Aves acuáticas

Por el agua y en la orilla, las aves acuáticas pasean: mujeres tontas que llevaran con arrogancia unos ridículos atavíos. Aquí todos pertenecen al gran mundo, con zancos o sin ellos, y todos llevan guantes en las patas.

El pato golondrino, el cucharón y el tepalcate lucen en las plumas un esplendor de bisutería. El rojo escarlata, el azul turquesa, el armiño y el oro se prodigan en juegos de tornasol. Hay quien los lleva todos juntos en la ropa y no es más que una gallareta banal, un bronceado corvejón que se nutre de pequeñas putrefacciones y que traduce en gala sus pesquisas de aficionado al pantano.

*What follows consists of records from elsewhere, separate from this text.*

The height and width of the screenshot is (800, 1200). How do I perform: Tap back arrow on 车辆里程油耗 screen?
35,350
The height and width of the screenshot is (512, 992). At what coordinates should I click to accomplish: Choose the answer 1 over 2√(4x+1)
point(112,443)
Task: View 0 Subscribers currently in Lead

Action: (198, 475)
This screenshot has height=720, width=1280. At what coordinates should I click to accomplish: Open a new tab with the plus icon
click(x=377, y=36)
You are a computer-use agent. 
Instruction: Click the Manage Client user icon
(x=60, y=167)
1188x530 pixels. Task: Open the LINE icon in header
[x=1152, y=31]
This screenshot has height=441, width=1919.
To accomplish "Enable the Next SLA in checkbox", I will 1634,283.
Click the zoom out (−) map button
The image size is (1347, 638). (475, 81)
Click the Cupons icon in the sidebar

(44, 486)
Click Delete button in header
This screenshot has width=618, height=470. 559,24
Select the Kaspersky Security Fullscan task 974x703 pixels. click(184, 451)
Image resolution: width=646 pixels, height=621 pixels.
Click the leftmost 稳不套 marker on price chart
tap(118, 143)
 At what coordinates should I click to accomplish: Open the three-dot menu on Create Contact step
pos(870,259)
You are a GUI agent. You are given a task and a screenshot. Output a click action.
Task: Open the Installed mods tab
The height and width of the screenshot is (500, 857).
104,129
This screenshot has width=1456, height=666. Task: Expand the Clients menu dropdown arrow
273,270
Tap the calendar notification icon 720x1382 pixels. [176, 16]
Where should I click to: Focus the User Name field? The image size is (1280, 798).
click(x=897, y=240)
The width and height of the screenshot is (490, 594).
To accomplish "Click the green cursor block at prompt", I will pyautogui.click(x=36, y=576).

Pueblo multicolor y palabrero donde todos graznan y nadie se entiende. He visto al gran pelícano disputando con el ansarón una brizna de paja. He oído a las gansas discutir interminablemente acerca de nada, mientras los huevos ruedan sobre el suelo y se pudren bajo el sol, sin que nadie se tome el trabajo de empollarlos. Hembras y machos vienen y van por el salón, apostando a quién lo cruza con más contoneo. Impermeables a más no poder, ignoran la realidad del agua en que viven.

Los cisnes atraviesan el estanque con vulgaridad fastuosa de frases hechas, aludiendo a nocturno y a plenilunio bajo el sol del mediodía. Y el cuello metafórico va repitiendo siempre el mismo plástico estribillo… Por lo menos hay uno negro que se distingue: flota al garete junto a la orilla, llevando en una cesta de plumas la serpiente de su cuello dormido.

Entre toda esta gente, salvemos a la garza, que nos acostumbra a la idea de que sólo sumerge en el lodo una pata, alzada con esfuerzo de palafito ejemplar. Y que a veces se arrebuja y duerme bajo el abrigo de sus plumas ligeras, pintadas una a una por el japonés minucioso y amante de los detalles. A la garza que no cae en la tentación del cielo inferior, donde le espera un lecho de arcilla y podredumbre.